• _TEXTAUSZUG_:
____

Beitragsart: Nachricht
Sprache: deutsch
Redaktionsbereich: Politik/Info
Serie: Antifa
Entstehung

AutorInnen: AL
Radio: coloradio, Dresden im www
Produktionsdatum: 01.02.2007
CC BY-NC-SA
Creative Commons BY-NC-SA
Namensnennung - Nicht-kommerziell - Weitergabe unter gleichen Bedingungen erwünscht
Skript
Seit 2004 sind Neonazis auch im Dresdner Stadtrat vertreten, und zwar als „Nationales Bündnis“, dazu gehört unter anderem Holger Apfel von der NPD. Die Jugendorganisation des Nationalen Bündnis ist das Nationale Jugendbündnis, welches sich in Dresden-Reick auf der Oskar-Röder-Str. in einer Neonazi-Baracke trifft, welche auch rechtsextremen, sogenannten Freien Kräften als Treffpunkt dient.

Um gegen Neo-Nazis und gegen ihre rassistische und gegen ihre antisemitische Ideologie vorzugehen, bilden in vielen Orten Antifaschisten relativ autonom agierende Antifagruppen. Das finden Neo-Nazis gar nicht toll, weswegen einige von ihnen wiederum eine Anti-Antifa gegründet haben, so auch in Dresden.

Im Dezember meldete eine antifascist action crew auf der Internet-Nachrichtenseite „Indymedia“, dass sie Ende November vorigen Jahres in das Gebäude dieses Neo-Nazi-Treffs in Dresden-Reick eingedrungen waren und dabei eine Anti-Antifa-Akte erbeutet hatten. Die Neo-Nazi-Betreiber des Treffpunktes hatten Anzeige erstattet und die Staatsanwaltschaft Dresden leitete im November ein Verfahren wegen Einbruch ein.

____

• _KURZE AUFGABE_:
Beantworte anhand des Textauszugs über Neonazis in Dresden die folgenden Fragen:
(a) Seit welchem Jahr sind Neonazis im Dresdner Stadtrat vertreten?
(b) In welcher Straße trifft sich das Nationale Jugendbündnis?
(c) Auf welcher Internet-Nachrichtenseite meldete die antifascist action crew, dass sie in das Gebäude des Neonazi-Treffs eingedrungen war?

____

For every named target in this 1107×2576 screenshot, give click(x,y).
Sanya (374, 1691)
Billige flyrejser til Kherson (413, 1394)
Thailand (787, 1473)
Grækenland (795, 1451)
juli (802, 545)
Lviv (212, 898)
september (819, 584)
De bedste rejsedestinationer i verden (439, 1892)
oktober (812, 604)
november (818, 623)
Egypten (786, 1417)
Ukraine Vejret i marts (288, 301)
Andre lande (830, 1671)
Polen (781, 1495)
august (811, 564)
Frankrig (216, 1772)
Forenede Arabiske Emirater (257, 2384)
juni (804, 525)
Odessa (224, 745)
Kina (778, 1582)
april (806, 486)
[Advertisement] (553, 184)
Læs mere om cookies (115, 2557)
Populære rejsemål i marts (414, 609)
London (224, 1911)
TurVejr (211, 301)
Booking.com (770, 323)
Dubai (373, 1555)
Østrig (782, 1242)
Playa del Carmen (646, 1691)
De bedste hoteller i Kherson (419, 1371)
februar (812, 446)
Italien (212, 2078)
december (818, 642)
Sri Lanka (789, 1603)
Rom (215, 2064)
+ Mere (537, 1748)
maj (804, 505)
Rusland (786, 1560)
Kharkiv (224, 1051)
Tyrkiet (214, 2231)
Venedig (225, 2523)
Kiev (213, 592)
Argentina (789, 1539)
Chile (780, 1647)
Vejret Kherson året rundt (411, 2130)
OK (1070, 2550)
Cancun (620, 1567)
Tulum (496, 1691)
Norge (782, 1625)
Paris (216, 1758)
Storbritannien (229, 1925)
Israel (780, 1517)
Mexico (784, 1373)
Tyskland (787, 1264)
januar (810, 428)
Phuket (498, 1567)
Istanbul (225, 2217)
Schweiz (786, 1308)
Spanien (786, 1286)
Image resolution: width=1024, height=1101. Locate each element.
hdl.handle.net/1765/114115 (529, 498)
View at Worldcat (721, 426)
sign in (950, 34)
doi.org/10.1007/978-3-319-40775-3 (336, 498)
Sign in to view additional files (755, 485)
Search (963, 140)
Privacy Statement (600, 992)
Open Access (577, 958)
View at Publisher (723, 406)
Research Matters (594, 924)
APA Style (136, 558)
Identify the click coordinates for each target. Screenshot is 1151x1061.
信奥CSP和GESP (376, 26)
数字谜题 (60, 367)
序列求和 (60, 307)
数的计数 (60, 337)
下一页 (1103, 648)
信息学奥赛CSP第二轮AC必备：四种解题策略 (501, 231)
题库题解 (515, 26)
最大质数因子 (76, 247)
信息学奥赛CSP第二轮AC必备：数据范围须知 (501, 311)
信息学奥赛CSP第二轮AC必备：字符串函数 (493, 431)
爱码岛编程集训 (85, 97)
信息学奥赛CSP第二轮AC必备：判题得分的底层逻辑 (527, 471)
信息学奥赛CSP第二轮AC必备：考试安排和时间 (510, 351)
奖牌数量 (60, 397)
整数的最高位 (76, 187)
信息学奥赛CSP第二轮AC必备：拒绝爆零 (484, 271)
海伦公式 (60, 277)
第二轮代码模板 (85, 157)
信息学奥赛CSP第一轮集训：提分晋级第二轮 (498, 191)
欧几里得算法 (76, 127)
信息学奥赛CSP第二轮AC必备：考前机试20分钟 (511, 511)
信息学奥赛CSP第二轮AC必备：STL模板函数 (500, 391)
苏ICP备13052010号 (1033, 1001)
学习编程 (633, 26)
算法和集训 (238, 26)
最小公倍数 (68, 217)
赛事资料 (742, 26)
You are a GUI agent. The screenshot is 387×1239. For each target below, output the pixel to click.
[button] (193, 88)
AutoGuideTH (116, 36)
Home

____

• _AUSGEARBEITETE LÖSUNG_:
(a) Seit 2004.
(b) In der Oskar-Röder-Str. in Dresden-Reick.
(c) Auf „Indymedia“.